[STATED TASK A]: Copy the part of the Pirkei Avot excerpt that begins with the words containing "Excerpted from Foundation of" and ends with "that was created with ten utterances.".

[EXTRACT]:
++++

Excerpted from Foundation of Faith: A Tapestry of Insights and Illumination on Pirkei Avot based on the Thought and Writings of Rabbi Norman Lamm, The Gibber Edition, edited by Rabbi Mark Dratch, co-published with Ktav Publishing

Chapter 5

The world was created with ten utterances. What does this teach us? Certainly, it could have been created with a single utterance. However, this is in order to make the wicked accountable for destroying a world that was created with ten utterances, and to reward the righteous for sustaining a world that was created with ten utterances.

++++

[GIVEN RECORDS]:
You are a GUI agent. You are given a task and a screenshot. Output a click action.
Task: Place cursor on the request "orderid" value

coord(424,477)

++++

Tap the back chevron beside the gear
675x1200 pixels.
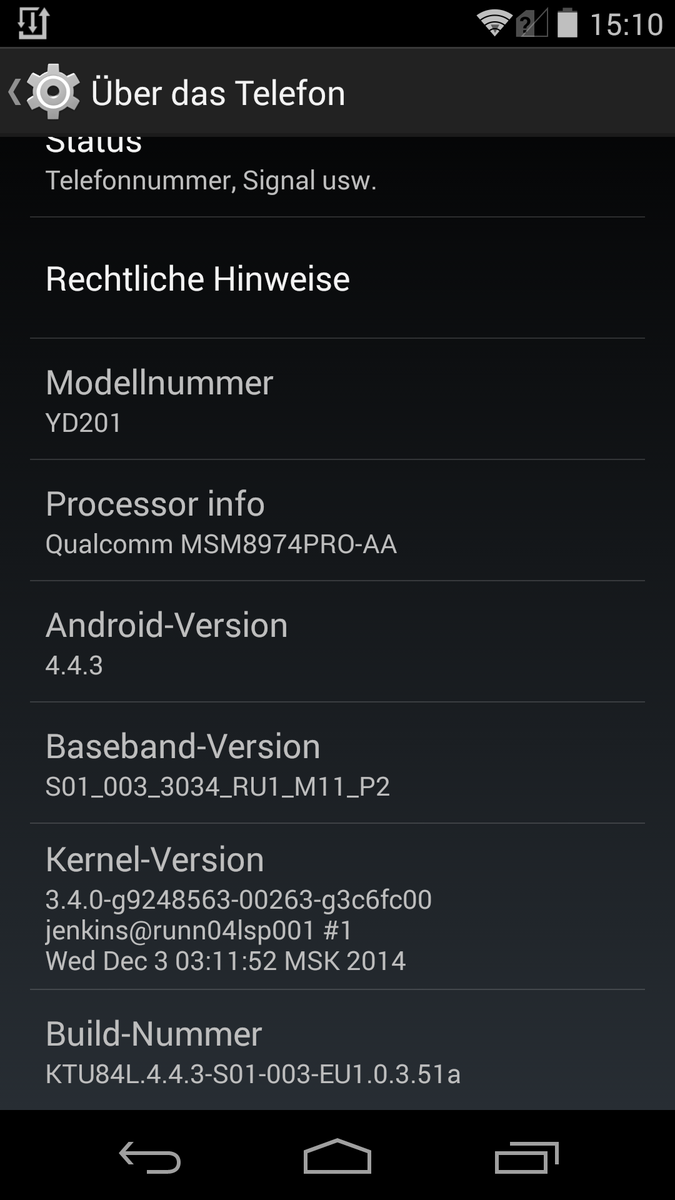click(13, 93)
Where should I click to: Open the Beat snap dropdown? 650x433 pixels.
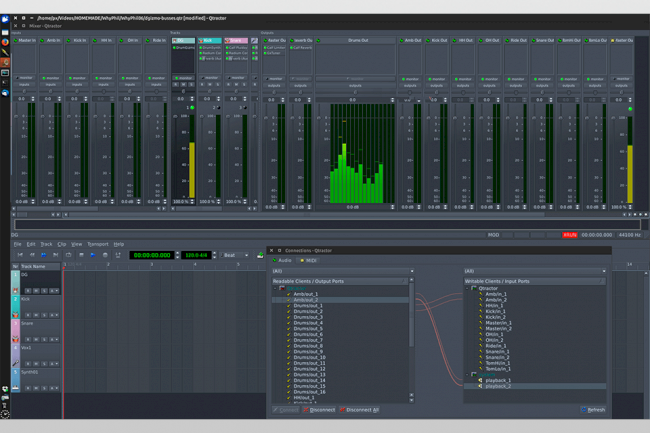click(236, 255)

++++

[STATED TASK B]: Return each line of the entries that contains the string "pixels". Matching is case-sensitive.

[TASK RESPONSE A]:
Excerpted from Foundation of Faith: A Tapestry of Insights and Illumination on Pirkei Avot based on the Thought and Writings of Rabbi Norman Lamm, The Gibber Edition, edited by Rabbi Mark Dratch, co-published with Ktav Publishing

Chapter 5

The world was created with ten utterances. What does this teach us? Certainly, it could have been created with a single utterance. However, this is in order to make the wicked accountable for destroying a world that was created with ten utterances, and to reward the righteous for sustaining a world that was created with ten utterances.

[TASK RESPONSE B]:
675x1200 pixels.
Where should I click to: Open the Beat snap dropdown? 650x433 pixels.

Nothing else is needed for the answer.